Lecture Note 3
Computer abstraction and Technology
defining performance can be tricky!
- Response Time : How long it takes to do a task
- Throughput : Total work done per unit time
- more emphasized in parallel programming
- replacing processor with a faster version
- add more processors -> more tasks in the same time (increasing throughput)
Relative performance
Performacne = 1 / (Execution time)
if X is $n$ times faster than Y, the excution time of Y takes $n$ times longer
Measuring execution time
-
Elapsed time (Total response time)
- includes CPU time, disk access, network access, os overhead, idle time, etc.
- measuring the whoe system performance at once
-
CPU time (time spent processing a given job)
- user CPU time + system CPU time
(Clock Rate) = (Clock Cycle) / (CPU time) (CPU time) = (Clock Cycle) / (Clock Rate)

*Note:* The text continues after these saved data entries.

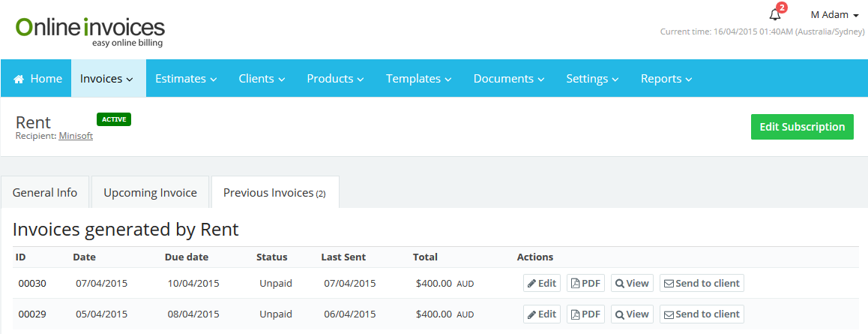This screenshot has height=334, width=868.
Task: Send invoice 00030 to client
Action: (x=702, y=284)
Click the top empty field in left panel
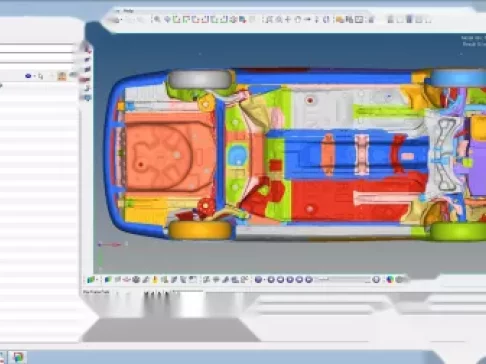 click(37, 48)
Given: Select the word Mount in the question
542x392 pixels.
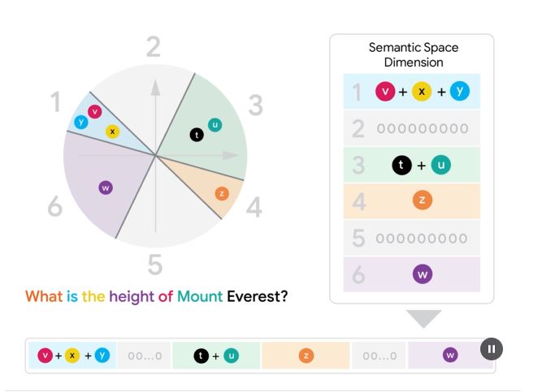Looking at the screenshot, I should (x=200, y=296).
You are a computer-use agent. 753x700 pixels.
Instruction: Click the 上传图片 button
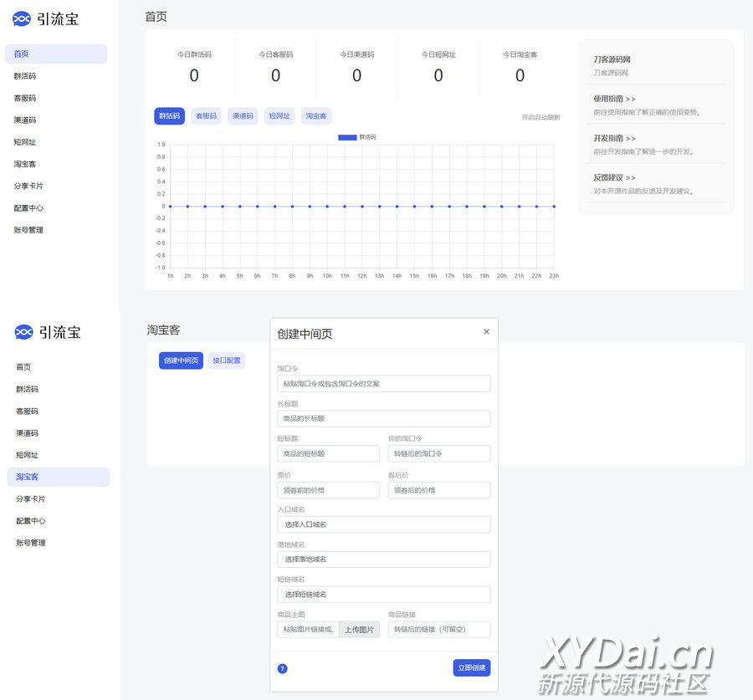coord(359,630)
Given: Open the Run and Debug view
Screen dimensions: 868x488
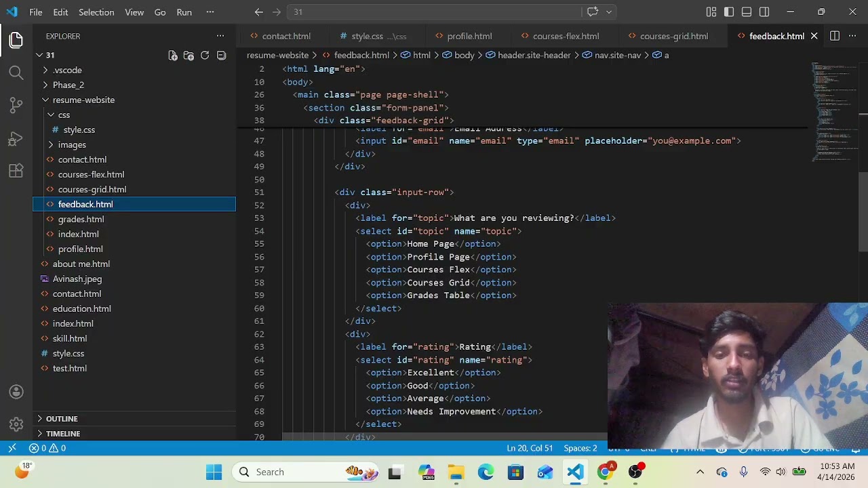Looking at the screenshot, I should click(x=16, y=138).
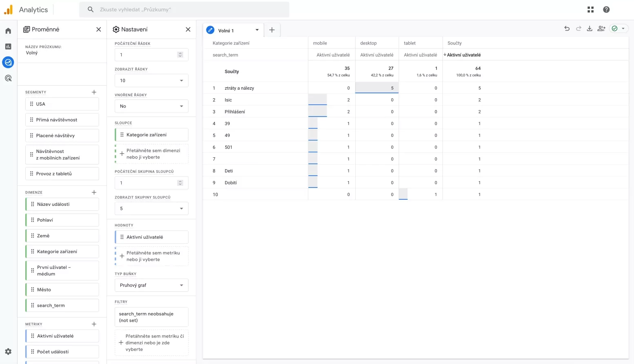Click the undo arrow icon
Image resolution: width=634 pixels, height=364 pixels.
(x=567, y=29)
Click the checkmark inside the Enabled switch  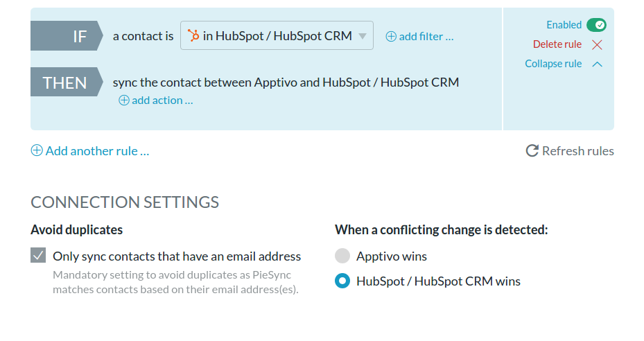600,25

(CPU clock cycles used) * (clock time per cycle) = (cpu clock cycles) / (clock rate)
-
Improving performance
- reducing clock cycle #
- increase clock rate
- clock rate vs cycle count? : increagin clock rate can cause more clock cycles
-
Instruction counts: Determined by program, ISA, compiler, etc.
(Clock cycles) = (Cycles per Instruction) * (Instruction #) (CPU Time) = (Instruction #) * (CPI) / (Clock Rate)j
Different instructions have different CPI: average CPI utilized
- $(\text{average CPI}) = \displaystyle \sum{(\text{CPI}_{\text{instruction}})} \cdot (\text{Relative frequency of instruction})$
CPU Clock
digital hardward generating constant-rate clock
- synchronized circuits utilizing the clock cycles of cpu
Performance summary
$$ \text{CPU time} = \frac{\text{instruction #}}{\text{Program}} \cdot \frac{\text{Clock cycle #}}{\text{Instruction #}} \cdot \frac{\text{clock cycle time}}{\text{Clock cycle #}} $$
- Power consumption
9Power consumption) = (capacitive load) * (frequency) * (voltage) ** 2
- power wall! (around 2003)
- we cannot reduce voltage: reliability problems
- we cannot reduce heat: temperature of cpu increase as as power consumption increases
introduction to multicore processor (from unicore-processor)
- Multiprocessors: hard to program (explicit parallel programming)
- c.f. instruction level parallelism (ILP)
Amdahl's Law
$$ T_{\text{improved}} = \frac{T_{\text{affected}}}{\text{improvement factor}} + T_{\text{unaffected}} $$
we should make the affected portion large enough to improve the overall performance!